You can't run both techniques efficiently from the same rod holder configuration. Anglers who try end up with tangled lines, lost fish, and holders installed in the wrong places. The geometry, load direction, and access patterns are genuinely different — here's what each style actually needs.
Trolling basics: you're moving 2-4 knots, dragging lures behind the boat at controlled depths. Rods are left in the holders for long periods under steady tension. What you need is angle adjustability (15-30° off-axis spread to prevent tangles), high-angle holders (45-60° from vertical) to keep lines above the prop wash, and four rod capacity minimum for planer boards and diving lures.
For trolling, MARINAC swivel-base holders with Delrin bushings work well — the rod can rotate under strain without galling the mount. Avoid clamp-on holders for trolling: sustained pull at 10+ kg for hours will loosen any clamp. Through-deck or flush-mount only.
Jigging basics: you're stationary or drifting slowly, working a vertical rod repeatedly. The rod comes out and goes back into the holder every few minutes. Jigging needs quick-access vertical holders, not angle-adjustable ones — you want the rod to drop straight down into the pocket without hunting for the right angle.
For jigging: gunwale-mount vertical holders (70-90° from horizontal) with quick-release design. Flush-mount ones with rubber grommets work best — they don't clatter when the boat pitches and don't hang up on the rod butt. MARINAC vertical holders are lined with marine neoprene specifically for this reason.

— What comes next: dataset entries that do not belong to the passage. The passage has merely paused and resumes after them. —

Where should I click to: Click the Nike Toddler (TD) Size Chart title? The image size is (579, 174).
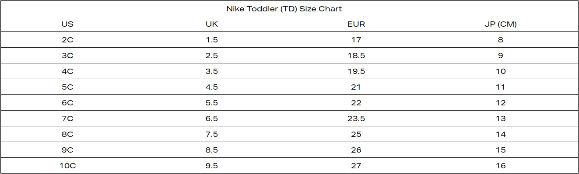click(284, 9)
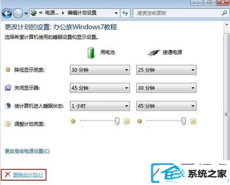This screenshot has height=185, width=230.
Task: Click the refresh button beside address bar
Action: (x=125, y=13)
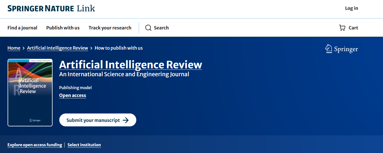This screenshot has height=153, width=383.
Task: Click the magnifying glass search icon
Action: 148,28
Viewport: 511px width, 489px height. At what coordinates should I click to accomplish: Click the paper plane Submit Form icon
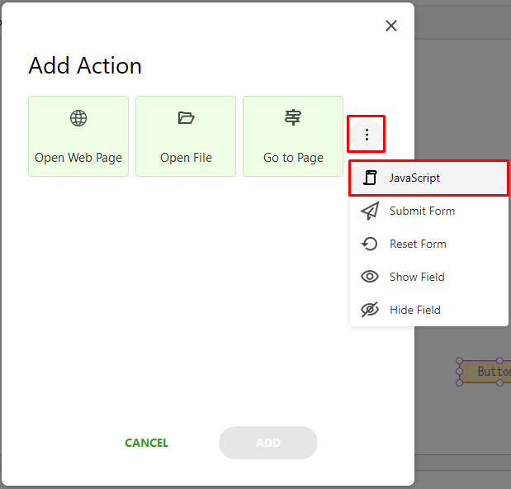(x=370, y=211)
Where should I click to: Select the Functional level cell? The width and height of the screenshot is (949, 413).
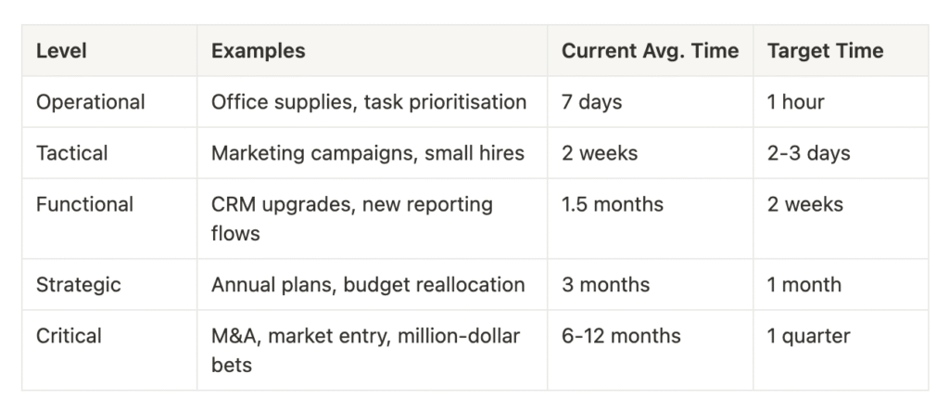click(109, 218)
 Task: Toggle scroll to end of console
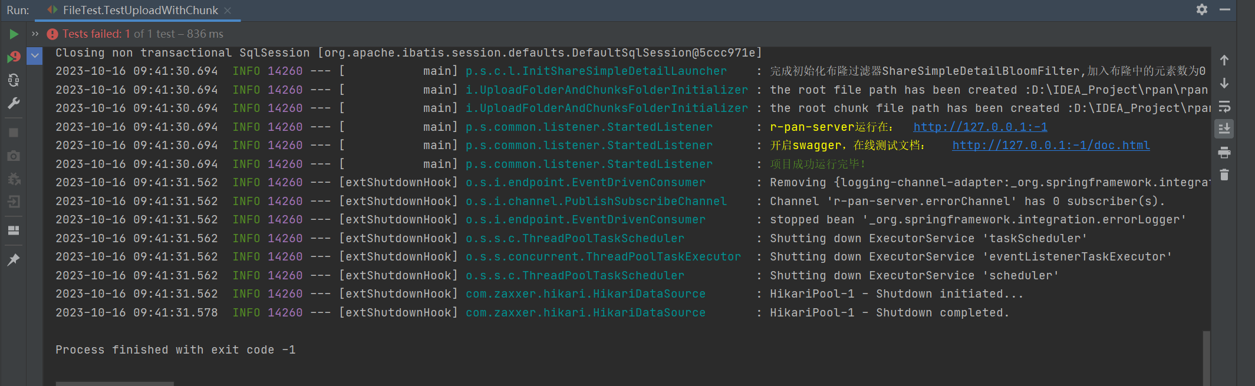[1224, 129]
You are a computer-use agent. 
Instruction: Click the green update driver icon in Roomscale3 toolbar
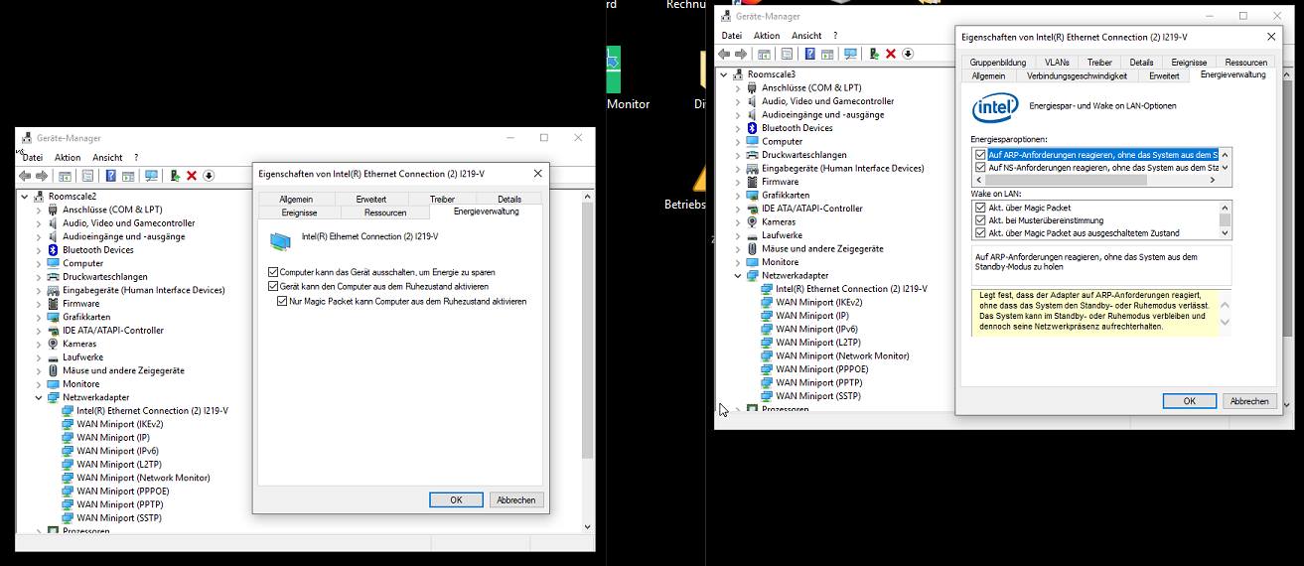[x=874, y=54]
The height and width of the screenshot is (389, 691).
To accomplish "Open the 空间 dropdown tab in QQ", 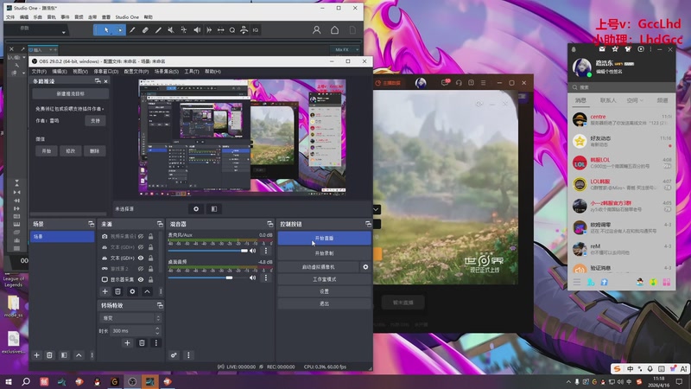I will [634, 100].
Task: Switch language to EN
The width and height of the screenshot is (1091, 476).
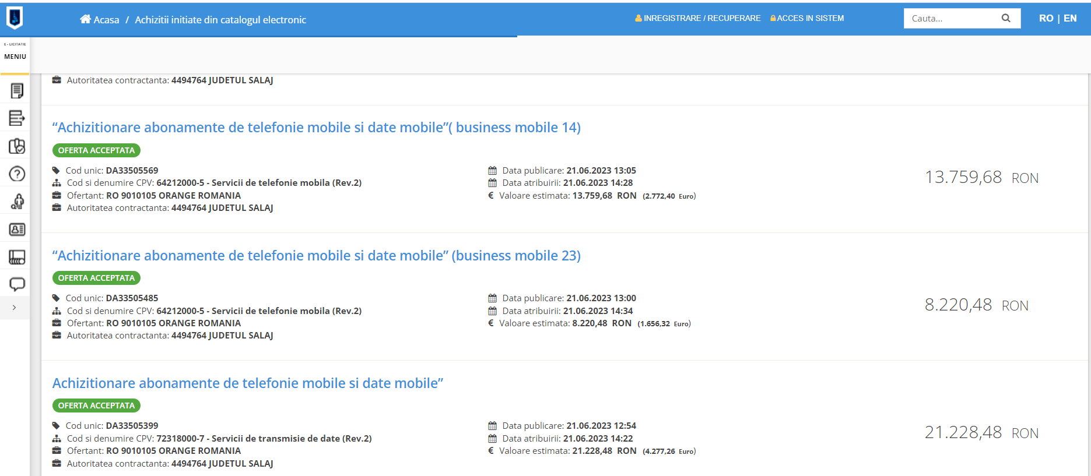Action: click(1070, 18)
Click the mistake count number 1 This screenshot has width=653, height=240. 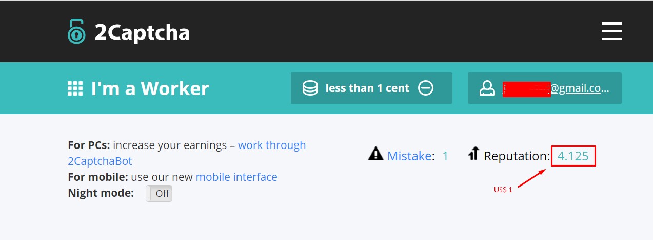(445, 156)
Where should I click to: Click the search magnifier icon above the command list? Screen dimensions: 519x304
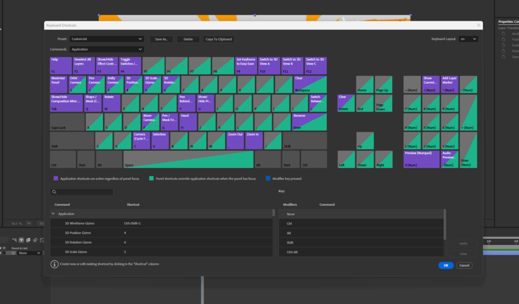pos(54,192)
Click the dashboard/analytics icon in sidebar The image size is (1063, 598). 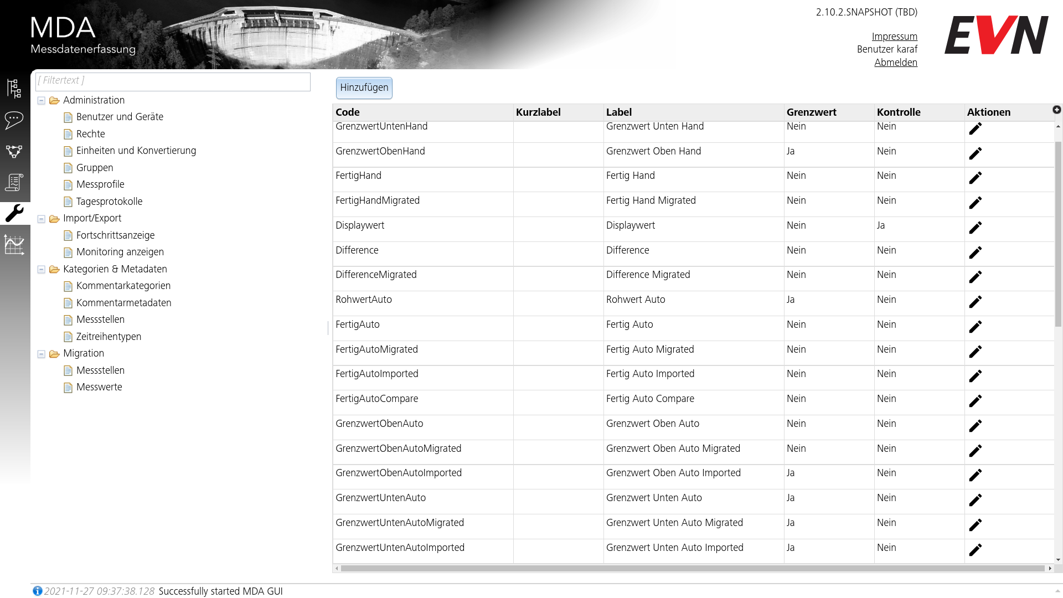click(14, 244)
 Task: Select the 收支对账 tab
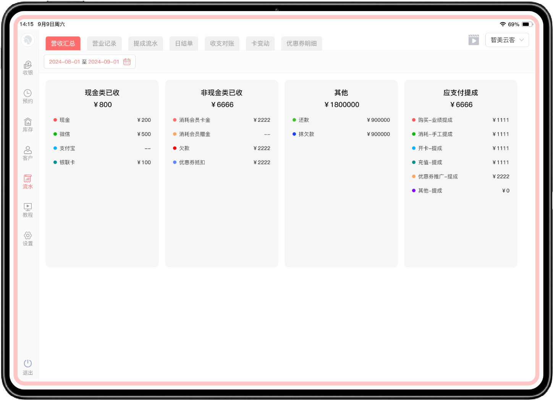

Organizer setup also differs. Trolling organizers need compartments for leader spools, diving lures (long and awkward), and planer boards. Deeper boxes, fewer compartments, strong latches because the whole setup gets wet in spray. Jigging organizers want many shallow compartments for jigs of different sizes and colors, with drainage holes because jigs get re-rigged constantly.
The mistake both styles share: putting rod holders too close to the angler position. Rule of thumb: at least 60 cm from the seat, preferably 90 cm. Too close, and you'll catch the line on clothing when fighting fish. Too far, and you can't reach the rod in time when a strike hits. 60-90 cm is the sweet spot for either technique.
If you run both styles from the same boat — the pragmatic setup is a pair of trolling holders mounted permanently at the stern transom, plus removable gunwale clamp-on holders for jigging days. Two systems, each optimized. No compromise configuration performs well in both modes.